The report explains that GM’s move isn’t nearly as extensive as its meandering into Lyft operations but is entirely intriguing when it comes to the future of this particular corner of the travel industry.
Bloomberg Business states: “The automaker has acquired the technology and most of the assets of the San Francisco-based ride-hailing pioneer Sidecar Technologies Inc. GM is also bringing on board around 20 employees from the Sidecar team, including co-founder and Chief Technology Officer Jahan Khanna. Co-founder and Chief Executive Officer Sunil Paul is not joining GM.”
As TravelPulse’s Michael Isenbek reported earlier this month, Sidecar made the decision to cease its competitive efforts with the likes of Uber and Lyft.
Then came news that GM, in its infinite wisdom, decided to plunk a nice chunk of change on Lyft, hopefully solidifying that it would have some involvement in the unfolding evolution in how many commuters—local or otherwise—get from Point A to Point B in major cities around the nation.
The automaker invested a whopping $500 million in Lyft, which also gave the company a seat on the board of the ride-sharing app that is second to only Uber in popularity.
So it’s interesting to see GM traipse ever deeper into the fray, signaling where it might see the future of the industry going.

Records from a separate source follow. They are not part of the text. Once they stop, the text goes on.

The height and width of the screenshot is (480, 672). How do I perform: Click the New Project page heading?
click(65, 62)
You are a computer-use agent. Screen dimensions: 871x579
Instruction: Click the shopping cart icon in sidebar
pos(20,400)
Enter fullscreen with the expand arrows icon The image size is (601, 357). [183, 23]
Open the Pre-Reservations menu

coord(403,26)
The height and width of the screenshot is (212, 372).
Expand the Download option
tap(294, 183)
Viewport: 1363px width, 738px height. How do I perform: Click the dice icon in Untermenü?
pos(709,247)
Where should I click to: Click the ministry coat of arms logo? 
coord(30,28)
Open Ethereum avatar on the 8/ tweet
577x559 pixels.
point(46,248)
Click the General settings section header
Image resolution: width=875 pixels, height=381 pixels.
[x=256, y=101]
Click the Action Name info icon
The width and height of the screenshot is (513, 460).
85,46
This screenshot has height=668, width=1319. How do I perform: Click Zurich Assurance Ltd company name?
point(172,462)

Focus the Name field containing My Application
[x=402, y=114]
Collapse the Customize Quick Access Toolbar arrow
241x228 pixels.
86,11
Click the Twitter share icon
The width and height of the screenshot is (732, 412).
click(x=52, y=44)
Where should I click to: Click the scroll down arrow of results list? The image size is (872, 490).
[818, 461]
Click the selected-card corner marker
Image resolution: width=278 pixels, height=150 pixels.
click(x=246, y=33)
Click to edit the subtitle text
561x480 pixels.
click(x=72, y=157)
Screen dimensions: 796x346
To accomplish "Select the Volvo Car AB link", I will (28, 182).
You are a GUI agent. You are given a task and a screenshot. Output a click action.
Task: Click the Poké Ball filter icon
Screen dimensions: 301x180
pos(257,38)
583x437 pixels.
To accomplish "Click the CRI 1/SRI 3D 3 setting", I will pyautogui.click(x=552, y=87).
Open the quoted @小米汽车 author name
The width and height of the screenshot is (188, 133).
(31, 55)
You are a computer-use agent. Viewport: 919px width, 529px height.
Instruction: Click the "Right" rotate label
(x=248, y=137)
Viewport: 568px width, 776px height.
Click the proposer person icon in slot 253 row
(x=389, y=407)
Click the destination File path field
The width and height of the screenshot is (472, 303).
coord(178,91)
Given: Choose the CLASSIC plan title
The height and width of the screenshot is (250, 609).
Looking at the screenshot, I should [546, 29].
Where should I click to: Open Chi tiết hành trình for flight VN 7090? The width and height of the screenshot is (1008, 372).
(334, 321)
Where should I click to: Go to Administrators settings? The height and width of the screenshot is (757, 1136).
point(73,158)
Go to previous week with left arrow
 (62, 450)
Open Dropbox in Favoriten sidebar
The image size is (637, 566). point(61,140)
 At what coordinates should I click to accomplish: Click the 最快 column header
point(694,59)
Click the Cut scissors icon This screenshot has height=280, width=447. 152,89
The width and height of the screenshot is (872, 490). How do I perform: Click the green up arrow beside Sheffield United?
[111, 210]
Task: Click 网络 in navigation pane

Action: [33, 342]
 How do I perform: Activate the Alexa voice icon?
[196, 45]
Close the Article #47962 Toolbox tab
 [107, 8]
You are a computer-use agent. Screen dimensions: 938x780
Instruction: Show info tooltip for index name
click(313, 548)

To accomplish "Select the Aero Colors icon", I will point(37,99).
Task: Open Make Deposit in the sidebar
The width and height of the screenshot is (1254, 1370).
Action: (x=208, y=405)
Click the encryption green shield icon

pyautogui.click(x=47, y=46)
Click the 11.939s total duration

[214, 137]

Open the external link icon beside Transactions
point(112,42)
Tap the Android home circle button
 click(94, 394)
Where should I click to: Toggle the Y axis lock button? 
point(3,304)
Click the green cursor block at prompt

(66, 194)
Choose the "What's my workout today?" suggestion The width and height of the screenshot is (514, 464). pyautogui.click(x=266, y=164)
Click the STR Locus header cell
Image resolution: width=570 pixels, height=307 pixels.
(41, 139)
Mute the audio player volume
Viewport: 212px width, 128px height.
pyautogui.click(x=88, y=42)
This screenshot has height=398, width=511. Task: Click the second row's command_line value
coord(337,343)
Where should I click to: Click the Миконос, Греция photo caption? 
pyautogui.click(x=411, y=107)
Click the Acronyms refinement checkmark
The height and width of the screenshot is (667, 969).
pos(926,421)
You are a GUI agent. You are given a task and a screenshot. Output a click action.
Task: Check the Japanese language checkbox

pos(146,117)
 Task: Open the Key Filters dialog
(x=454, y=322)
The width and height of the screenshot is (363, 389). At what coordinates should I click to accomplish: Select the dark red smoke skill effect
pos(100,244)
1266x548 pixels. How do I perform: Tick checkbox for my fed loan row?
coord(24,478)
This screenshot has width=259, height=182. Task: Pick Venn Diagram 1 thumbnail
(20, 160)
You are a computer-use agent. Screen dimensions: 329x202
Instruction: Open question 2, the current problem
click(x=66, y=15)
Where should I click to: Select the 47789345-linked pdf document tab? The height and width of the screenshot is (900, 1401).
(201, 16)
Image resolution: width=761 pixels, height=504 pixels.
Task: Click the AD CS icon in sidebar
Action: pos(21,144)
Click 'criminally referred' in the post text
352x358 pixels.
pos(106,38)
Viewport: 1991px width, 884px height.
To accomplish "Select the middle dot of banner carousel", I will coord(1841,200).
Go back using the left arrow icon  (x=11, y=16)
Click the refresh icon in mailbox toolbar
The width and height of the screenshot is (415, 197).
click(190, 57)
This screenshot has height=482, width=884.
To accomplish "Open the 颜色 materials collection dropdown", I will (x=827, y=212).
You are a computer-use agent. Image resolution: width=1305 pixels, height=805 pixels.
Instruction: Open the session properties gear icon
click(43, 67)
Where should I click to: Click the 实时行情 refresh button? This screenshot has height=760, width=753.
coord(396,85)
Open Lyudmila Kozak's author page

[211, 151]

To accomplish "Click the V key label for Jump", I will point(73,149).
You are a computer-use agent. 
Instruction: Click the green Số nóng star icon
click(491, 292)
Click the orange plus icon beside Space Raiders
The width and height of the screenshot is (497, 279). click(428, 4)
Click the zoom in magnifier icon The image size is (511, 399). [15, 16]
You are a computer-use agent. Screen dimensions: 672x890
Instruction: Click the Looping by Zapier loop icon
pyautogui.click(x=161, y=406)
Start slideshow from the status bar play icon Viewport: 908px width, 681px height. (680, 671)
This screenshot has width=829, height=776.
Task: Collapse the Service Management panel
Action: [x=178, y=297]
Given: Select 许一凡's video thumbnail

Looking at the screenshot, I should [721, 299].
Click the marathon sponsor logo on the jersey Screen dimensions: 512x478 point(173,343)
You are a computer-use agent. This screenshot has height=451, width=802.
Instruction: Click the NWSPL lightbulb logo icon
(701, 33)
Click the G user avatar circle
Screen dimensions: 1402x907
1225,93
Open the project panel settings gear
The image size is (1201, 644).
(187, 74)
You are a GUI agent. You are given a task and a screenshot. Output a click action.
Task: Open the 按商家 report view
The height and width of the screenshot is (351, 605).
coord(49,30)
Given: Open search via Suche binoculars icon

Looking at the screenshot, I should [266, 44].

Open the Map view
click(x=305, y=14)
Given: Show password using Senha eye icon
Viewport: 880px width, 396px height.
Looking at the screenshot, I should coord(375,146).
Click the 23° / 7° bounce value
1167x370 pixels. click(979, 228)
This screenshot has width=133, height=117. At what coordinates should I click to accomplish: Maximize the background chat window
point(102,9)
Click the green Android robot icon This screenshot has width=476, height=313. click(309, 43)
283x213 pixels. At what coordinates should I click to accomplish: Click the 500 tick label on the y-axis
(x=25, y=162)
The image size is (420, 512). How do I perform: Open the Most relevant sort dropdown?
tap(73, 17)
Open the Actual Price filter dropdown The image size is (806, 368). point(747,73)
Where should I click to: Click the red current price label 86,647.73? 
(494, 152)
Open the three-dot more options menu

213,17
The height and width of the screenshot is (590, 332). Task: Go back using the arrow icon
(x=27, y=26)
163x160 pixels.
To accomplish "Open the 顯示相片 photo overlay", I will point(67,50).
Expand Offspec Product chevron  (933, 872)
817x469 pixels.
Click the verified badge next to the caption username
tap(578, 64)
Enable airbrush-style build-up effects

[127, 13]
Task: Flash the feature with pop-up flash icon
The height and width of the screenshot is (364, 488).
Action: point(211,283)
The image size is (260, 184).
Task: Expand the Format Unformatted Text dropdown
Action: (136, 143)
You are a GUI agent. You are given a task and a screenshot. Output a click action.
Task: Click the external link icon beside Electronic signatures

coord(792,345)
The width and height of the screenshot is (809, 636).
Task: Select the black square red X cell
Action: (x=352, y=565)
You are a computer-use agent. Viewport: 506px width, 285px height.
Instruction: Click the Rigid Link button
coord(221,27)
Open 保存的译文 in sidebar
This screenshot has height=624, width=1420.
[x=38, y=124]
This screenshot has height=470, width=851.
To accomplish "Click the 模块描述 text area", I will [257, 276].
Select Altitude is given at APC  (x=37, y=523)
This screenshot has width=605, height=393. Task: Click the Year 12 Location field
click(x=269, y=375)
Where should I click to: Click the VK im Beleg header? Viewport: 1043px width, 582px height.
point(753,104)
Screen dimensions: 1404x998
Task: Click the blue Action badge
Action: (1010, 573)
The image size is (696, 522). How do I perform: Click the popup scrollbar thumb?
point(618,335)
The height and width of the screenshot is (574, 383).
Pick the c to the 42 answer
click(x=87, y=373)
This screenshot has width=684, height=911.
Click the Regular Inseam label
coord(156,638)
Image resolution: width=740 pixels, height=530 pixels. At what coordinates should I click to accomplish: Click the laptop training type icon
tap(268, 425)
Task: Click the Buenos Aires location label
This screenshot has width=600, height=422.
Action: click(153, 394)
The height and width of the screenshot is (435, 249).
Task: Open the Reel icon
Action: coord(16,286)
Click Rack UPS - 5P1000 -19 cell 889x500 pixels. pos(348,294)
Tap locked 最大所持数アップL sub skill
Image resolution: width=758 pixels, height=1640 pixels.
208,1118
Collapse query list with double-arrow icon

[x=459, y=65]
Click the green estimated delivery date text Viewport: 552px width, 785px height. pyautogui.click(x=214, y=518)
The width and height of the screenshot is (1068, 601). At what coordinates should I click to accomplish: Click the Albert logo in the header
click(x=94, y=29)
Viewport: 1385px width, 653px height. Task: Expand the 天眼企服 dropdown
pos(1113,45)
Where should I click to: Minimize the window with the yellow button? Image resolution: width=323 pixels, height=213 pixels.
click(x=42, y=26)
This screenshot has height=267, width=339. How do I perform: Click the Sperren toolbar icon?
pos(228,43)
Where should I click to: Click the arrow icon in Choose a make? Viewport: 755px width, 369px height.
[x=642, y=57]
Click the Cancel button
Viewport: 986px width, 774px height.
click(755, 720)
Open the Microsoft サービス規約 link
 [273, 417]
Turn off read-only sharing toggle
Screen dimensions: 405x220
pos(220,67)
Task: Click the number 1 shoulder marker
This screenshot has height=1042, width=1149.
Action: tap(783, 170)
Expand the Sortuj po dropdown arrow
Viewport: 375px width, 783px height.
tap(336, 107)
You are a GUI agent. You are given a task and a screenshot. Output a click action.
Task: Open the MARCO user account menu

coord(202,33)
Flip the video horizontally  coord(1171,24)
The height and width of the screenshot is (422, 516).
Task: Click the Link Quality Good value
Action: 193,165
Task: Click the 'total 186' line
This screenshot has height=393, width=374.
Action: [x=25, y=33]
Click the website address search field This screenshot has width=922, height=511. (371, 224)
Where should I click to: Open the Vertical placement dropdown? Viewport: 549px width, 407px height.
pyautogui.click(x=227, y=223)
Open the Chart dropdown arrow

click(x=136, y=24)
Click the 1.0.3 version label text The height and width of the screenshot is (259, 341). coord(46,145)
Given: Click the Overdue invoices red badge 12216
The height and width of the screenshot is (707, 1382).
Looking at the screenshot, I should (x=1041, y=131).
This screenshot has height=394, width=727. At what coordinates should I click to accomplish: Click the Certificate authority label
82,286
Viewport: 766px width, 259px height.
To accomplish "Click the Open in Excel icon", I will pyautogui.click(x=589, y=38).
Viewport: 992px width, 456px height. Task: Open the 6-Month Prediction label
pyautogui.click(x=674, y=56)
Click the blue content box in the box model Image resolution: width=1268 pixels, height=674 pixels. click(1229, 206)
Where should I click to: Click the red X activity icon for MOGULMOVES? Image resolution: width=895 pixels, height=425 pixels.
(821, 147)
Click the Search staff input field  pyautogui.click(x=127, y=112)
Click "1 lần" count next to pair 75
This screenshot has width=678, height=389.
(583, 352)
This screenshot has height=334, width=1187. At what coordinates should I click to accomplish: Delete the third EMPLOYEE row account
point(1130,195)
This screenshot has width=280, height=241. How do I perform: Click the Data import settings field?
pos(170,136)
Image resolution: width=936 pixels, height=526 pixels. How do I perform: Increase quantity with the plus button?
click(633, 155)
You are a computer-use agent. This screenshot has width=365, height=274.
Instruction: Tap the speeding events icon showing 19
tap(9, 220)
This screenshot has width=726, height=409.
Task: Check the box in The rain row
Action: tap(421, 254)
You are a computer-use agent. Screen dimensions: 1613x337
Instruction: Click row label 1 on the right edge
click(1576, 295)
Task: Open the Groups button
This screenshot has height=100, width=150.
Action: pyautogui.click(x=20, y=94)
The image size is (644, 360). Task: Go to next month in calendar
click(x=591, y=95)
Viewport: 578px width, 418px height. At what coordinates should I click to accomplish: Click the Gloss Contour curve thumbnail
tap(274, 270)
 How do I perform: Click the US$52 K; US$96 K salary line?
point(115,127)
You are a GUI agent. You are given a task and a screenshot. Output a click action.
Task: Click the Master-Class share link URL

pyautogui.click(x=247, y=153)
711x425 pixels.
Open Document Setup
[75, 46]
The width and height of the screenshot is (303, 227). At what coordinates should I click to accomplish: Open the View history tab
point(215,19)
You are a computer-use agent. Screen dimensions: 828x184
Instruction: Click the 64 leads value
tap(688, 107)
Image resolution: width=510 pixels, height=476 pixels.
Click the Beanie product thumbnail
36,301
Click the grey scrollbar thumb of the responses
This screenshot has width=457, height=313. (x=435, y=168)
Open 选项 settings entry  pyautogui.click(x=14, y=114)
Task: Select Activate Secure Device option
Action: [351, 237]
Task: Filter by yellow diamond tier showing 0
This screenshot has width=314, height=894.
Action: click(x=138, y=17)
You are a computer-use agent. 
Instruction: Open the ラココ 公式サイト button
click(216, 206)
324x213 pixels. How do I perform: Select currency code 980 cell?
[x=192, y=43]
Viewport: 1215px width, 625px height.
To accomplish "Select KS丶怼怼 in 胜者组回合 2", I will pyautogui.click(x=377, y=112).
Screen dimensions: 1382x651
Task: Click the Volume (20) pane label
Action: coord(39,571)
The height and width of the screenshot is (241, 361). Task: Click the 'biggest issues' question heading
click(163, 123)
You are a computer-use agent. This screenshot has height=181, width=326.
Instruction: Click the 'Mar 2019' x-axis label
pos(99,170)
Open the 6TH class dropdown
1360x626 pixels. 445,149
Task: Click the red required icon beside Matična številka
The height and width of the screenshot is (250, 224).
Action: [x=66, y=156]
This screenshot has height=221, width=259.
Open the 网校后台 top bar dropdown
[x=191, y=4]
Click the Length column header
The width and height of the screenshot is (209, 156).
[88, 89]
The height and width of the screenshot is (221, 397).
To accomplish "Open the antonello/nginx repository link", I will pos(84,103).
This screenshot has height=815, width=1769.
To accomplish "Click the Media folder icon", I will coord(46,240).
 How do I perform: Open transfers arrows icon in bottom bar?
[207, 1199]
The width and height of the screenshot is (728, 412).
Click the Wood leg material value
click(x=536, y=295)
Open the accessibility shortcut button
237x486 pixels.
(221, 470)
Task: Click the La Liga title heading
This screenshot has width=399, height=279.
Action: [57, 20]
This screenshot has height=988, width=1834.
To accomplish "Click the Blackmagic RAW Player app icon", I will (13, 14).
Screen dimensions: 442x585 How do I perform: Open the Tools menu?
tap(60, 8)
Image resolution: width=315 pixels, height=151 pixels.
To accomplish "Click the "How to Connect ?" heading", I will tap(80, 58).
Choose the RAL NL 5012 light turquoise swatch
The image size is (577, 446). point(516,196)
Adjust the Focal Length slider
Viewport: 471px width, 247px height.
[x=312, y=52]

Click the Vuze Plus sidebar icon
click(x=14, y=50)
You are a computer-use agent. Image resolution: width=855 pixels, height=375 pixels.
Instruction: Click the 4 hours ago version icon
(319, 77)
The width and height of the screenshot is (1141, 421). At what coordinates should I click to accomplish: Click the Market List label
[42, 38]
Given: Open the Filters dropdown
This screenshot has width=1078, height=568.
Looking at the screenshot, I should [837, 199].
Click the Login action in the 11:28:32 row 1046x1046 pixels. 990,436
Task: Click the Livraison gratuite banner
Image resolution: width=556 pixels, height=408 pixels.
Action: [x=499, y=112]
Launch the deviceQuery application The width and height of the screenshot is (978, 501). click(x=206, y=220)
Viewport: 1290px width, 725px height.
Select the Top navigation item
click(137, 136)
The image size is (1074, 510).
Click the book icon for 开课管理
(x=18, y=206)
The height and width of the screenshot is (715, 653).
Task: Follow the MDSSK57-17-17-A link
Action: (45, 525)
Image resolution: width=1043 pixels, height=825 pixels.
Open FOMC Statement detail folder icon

And, as Bloomberg Business notes, this is much ado about following suit with the rest of the market: “Ford Motor Co. CEO Mark Fields has said his company is working on its own ride-sharing service. In 2014, Daimler AG acquired German ridesharing apps RideScout and mytaxi.”
The most immediate outcome may be the budding spotlight on Maven, which is reported to be the next project for GM that features many of the innovations seen from the likes of Uber and Lyft.
The report continues on the newly dubbed Maven, “The initiative may allow owners of GM vehicles to give rides to other passengers who are commuting in the same direction.”
It’s quite clear, especially when viewing the hardships of cab companies, that ride-sharing companies have more than just a niche of the travel market locked up.
From the ubiquitous riders using like services to traverse their respective cities to the millions being invested into their futures, it’s abundantly obvious that more travelers have an expectation that when they want a ride at an affordable rate they will more readily thumb their smartphones and request service.
Car companies are wise to do what they can to ensure they are party of the journey.